Saturday, November 17, 2007

Ron Paul coinage gets the feds all riled up, leading to further infamy for our Favorite Son candidate for the presidency


Now that they're literally rare, Ron Paul Liberty Dollars are more valuable than ever.

The coins are scarce cause the federal government hauled em all off before most of them could be mailed out to people who ordered them. That doesn't include us, and that makes us sad. I was gonna make a huge medallion out of of em to put on a heavy chain to wear around my neck, and I was gonna make one of those dinner plate-size belt buckles to wear to the rodeo this year. Crap.

Anyways, a $20 Ron Paul coin is now going for $170 on eBay, reports The Trail, a Washington Post blog.

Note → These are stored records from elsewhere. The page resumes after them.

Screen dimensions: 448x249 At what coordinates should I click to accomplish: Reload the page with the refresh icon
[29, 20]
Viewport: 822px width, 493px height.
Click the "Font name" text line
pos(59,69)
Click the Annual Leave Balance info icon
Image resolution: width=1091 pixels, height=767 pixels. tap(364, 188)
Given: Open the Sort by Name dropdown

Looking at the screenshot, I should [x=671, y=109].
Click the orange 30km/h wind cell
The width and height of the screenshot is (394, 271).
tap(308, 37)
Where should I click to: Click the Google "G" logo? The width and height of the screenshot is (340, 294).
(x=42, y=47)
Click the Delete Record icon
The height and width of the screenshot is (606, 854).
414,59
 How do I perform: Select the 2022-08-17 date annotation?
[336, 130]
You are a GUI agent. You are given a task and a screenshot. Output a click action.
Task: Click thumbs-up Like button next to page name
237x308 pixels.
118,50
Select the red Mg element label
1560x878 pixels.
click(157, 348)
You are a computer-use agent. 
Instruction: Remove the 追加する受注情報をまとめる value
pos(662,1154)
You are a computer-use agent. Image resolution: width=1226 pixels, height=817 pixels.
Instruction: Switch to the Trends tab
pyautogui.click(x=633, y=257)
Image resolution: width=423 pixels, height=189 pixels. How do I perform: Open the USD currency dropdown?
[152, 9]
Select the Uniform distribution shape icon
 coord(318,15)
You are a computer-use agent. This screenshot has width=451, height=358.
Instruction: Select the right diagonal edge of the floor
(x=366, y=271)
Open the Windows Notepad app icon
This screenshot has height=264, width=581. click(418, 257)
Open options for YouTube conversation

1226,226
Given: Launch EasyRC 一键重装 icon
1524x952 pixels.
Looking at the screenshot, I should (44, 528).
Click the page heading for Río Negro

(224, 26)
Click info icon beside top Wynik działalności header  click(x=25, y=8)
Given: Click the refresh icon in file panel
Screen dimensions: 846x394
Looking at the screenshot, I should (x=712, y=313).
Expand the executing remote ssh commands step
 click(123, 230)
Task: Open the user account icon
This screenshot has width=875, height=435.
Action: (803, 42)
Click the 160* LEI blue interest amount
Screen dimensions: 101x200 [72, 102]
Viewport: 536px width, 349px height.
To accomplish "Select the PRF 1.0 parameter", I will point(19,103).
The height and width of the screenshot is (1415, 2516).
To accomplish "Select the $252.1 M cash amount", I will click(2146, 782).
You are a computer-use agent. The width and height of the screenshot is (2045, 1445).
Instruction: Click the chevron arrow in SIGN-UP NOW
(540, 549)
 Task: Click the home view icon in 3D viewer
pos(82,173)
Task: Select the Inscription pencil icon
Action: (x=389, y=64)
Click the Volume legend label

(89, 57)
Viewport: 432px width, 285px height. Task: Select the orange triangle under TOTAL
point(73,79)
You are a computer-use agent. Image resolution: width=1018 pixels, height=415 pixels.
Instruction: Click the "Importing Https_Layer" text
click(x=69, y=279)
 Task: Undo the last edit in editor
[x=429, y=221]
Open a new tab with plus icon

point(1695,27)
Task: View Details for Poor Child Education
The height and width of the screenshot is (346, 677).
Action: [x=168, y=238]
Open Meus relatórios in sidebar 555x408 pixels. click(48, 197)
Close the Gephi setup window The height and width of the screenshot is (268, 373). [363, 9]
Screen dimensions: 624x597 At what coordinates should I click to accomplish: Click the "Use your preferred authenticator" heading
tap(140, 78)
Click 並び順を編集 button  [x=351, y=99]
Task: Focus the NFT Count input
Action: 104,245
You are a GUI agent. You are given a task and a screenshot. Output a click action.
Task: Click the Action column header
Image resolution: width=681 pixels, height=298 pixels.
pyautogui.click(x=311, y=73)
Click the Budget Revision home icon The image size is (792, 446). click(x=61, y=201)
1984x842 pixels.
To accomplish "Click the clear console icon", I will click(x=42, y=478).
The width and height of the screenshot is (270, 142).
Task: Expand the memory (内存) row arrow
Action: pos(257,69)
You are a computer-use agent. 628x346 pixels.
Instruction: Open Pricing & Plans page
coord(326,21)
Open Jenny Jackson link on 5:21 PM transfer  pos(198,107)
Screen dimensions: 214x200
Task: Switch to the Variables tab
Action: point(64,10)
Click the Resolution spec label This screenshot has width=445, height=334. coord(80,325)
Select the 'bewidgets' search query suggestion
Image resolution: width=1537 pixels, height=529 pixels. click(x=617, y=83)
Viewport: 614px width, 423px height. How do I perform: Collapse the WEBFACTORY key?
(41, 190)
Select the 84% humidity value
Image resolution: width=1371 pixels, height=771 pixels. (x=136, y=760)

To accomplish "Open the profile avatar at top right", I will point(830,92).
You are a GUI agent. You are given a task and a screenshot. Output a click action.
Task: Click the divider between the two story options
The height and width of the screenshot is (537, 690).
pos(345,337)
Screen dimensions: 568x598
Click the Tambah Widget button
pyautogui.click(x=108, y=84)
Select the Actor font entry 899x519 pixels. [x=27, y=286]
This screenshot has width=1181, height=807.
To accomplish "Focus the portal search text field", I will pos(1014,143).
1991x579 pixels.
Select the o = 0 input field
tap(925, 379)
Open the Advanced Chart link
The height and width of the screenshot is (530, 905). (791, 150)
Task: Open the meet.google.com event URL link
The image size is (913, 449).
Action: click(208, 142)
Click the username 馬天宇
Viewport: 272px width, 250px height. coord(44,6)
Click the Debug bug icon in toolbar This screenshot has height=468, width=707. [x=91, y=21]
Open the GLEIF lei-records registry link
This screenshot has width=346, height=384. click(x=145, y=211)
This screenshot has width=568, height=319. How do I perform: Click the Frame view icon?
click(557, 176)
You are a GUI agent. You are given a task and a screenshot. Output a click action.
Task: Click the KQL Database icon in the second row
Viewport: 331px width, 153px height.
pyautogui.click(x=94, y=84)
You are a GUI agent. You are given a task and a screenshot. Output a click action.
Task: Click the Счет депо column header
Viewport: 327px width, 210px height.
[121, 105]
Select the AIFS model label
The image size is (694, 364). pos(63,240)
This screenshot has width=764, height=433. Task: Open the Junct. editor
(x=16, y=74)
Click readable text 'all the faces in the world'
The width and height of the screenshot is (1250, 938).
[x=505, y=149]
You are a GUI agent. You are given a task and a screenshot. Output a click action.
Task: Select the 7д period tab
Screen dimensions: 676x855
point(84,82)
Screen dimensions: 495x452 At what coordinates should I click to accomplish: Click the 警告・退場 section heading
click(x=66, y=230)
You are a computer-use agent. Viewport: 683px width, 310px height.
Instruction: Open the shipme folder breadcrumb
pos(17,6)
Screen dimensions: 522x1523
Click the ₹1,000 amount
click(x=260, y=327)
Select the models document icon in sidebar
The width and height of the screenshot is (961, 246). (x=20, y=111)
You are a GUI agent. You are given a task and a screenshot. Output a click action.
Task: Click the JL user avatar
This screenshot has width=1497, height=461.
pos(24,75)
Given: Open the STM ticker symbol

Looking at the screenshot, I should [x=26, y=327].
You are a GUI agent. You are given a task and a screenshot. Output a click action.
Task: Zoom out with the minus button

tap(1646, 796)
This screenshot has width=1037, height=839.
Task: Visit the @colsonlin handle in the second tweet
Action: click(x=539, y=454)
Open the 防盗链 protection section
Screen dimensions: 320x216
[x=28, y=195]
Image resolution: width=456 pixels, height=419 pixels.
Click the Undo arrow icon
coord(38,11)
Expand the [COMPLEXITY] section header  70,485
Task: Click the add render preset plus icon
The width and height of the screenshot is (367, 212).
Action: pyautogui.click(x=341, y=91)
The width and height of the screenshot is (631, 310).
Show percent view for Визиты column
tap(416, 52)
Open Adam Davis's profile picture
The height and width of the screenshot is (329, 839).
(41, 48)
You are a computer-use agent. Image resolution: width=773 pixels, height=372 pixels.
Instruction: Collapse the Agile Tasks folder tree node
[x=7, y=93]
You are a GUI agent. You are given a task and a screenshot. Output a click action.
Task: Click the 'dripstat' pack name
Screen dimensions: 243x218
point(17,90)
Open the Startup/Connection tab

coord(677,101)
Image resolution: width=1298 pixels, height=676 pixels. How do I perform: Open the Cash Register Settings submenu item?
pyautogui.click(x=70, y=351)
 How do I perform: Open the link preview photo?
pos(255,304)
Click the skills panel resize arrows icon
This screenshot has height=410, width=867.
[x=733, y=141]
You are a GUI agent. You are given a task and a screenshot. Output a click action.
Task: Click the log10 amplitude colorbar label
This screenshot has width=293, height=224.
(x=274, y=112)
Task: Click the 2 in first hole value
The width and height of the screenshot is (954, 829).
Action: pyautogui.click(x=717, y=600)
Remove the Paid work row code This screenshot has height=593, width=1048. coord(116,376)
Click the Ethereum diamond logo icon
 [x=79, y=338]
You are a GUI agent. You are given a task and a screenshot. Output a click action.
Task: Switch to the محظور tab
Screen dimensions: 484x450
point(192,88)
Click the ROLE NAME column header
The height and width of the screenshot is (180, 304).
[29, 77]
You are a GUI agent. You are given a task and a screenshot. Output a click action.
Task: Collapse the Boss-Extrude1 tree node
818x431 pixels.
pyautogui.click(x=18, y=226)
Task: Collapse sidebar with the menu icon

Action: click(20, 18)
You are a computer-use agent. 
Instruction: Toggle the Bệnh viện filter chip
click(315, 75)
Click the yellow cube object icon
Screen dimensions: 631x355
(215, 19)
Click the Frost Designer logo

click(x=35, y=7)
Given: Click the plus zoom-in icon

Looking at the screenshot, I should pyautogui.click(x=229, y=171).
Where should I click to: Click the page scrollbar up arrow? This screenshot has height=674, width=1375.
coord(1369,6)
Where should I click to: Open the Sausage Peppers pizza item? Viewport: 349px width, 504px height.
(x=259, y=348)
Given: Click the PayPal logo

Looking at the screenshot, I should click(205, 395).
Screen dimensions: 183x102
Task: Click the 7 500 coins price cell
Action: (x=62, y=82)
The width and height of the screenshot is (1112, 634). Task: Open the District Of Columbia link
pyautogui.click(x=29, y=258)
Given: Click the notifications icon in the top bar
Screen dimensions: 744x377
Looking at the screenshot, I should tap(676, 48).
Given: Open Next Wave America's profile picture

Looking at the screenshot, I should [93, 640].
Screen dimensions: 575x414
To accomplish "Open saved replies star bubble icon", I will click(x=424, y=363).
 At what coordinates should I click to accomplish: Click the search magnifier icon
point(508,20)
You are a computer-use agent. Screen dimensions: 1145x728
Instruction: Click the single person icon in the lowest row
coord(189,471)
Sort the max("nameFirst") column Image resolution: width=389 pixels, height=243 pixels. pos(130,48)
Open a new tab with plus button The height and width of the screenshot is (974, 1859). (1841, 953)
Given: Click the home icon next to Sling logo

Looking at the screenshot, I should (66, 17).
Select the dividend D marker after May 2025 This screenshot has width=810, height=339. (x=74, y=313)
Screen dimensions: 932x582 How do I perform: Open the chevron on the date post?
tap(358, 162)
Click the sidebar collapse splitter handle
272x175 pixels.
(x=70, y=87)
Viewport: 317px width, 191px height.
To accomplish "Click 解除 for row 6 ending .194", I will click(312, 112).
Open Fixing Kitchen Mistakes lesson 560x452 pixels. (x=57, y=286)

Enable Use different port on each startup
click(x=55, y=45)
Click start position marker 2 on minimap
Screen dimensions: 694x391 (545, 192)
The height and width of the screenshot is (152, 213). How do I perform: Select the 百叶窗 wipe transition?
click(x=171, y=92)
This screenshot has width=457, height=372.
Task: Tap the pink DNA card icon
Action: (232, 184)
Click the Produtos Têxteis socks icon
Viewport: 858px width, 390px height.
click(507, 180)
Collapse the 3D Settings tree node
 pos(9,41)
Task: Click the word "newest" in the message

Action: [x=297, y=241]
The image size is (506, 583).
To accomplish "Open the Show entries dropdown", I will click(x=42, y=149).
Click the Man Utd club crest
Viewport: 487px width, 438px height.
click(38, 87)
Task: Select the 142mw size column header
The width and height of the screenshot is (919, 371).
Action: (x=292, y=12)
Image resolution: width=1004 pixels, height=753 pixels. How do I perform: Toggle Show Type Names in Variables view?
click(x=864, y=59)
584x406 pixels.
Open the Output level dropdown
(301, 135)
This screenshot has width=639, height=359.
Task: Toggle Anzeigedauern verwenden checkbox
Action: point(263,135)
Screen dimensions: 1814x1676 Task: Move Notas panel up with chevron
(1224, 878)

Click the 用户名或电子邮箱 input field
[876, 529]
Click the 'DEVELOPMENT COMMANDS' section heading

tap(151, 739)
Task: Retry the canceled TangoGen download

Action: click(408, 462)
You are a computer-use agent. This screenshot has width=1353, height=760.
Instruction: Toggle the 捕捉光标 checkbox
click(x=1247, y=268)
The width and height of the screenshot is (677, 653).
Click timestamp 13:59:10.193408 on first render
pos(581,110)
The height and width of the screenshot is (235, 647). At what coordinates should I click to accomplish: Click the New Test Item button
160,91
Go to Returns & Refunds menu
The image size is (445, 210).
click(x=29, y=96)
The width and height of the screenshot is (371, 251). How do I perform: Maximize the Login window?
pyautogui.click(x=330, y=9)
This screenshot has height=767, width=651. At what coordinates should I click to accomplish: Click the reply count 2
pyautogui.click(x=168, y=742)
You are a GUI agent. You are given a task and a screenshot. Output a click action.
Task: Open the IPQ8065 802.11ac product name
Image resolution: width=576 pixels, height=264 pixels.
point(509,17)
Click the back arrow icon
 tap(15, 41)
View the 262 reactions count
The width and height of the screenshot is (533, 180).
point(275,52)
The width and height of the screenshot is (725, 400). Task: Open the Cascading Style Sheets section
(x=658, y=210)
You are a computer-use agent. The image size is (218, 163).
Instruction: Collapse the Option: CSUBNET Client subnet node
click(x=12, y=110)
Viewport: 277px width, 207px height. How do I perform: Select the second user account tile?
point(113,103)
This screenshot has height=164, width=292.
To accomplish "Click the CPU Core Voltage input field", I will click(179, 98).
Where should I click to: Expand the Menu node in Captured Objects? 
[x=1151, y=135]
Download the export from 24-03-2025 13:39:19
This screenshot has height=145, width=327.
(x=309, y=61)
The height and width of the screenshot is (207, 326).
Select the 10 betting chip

A story in The Street says the coins were going for $220.

I ain't payin that much, I'll tell you that right now.

The National Organization for the Repeal of the Federal Reserve and Internal Revenue Codes, which is making the coins, is trying to "undermine" the country's financial system by issuing the coins, the FBI said in an affidavit.

Paul, our Favorite Son candidate for president, is not offically affiliated with the group, but they talk, evidently.

Now the federal government has about 2 tons of silver, gold and copper coins, as well as pallets of silver and gold.

Bernard von NotHaus, NORFED's founder and executive director, said in an interview from his home in Miami Friday night that his employees in Evansville had received the copper dollars late last week and managed to mail out only about 3,500 of them so far. After a six-hour raid, he said, the agents left with the rest of the coins, which weighed about two tons total, as well as smaller amounts of silver Ron Paul dollars, gold Ron Paul dollars that sell for $1,000 and platinum Ron Paul dollars that sell for $2,000. There was a separate raid, NotHaus said, of Sunshine Mint in Coer D'Alene, Idaho, a company that prints the organization's coins, where von NotHaus said agents seized the huge pallets of silver and gold worth more than $1 million that the organization says back the paper certificates issued to its customers.

"They took everything, all of the computers, everything but the desks and chairs," said von NotHaus, who says he served 25 years as the mintmaster for the Royal Hawaiian Mint. "The federal government really is afraid."